Así como el berrinche, el reclamo que hiciera Jeremías cuando le dijo al Señor, “¿serás para mí un espejismo, aguas no verdaderas?*, en esa tesitura decidí bajar la cortina del alma y en la mente poner el cartel de cerrado hasta nuevo aviso. Hasta aquí llega esta temporada, no más capítulos sin sentido, incoherentes y sin la aparición estelar de quien debería ser el Dios con nosotros, en este caso, el Dios conmigo.
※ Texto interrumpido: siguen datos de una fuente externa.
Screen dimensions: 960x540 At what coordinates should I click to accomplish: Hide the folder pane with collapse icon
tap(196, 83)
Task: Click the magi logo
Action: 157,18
Dejé de hablarle a Dios. Aunque en mi interior, muy al interior, desde una pequeña fibra del corazón, resonaba, como un GPS: ¡búscalo! Entonces comencé a dejar de batallar con las decenas de escenarios que habitaban en mi mente, y comencé a buscar respuestas en la gente, en los acontecimientos, en la vida misma, buscando sentido en la Palabra, mirando el mundo en clave del viajero que intenta unir mapas, pedazos de tierra, la luz de las estrellas, el sabor de los poemas, la sonrisa cotidiana, los frijoles con tostadas, el abrazo de mi esposa, el grito de gol desde la sala, la voz de la abuela que poco a poco se apaga.
Me di cuenta de que hay muchos signos de su presencia. Volví a escribirle, sólo para pedirle su gracia para tener en el radar todos estos instantes de la vida, su mano, su alegría.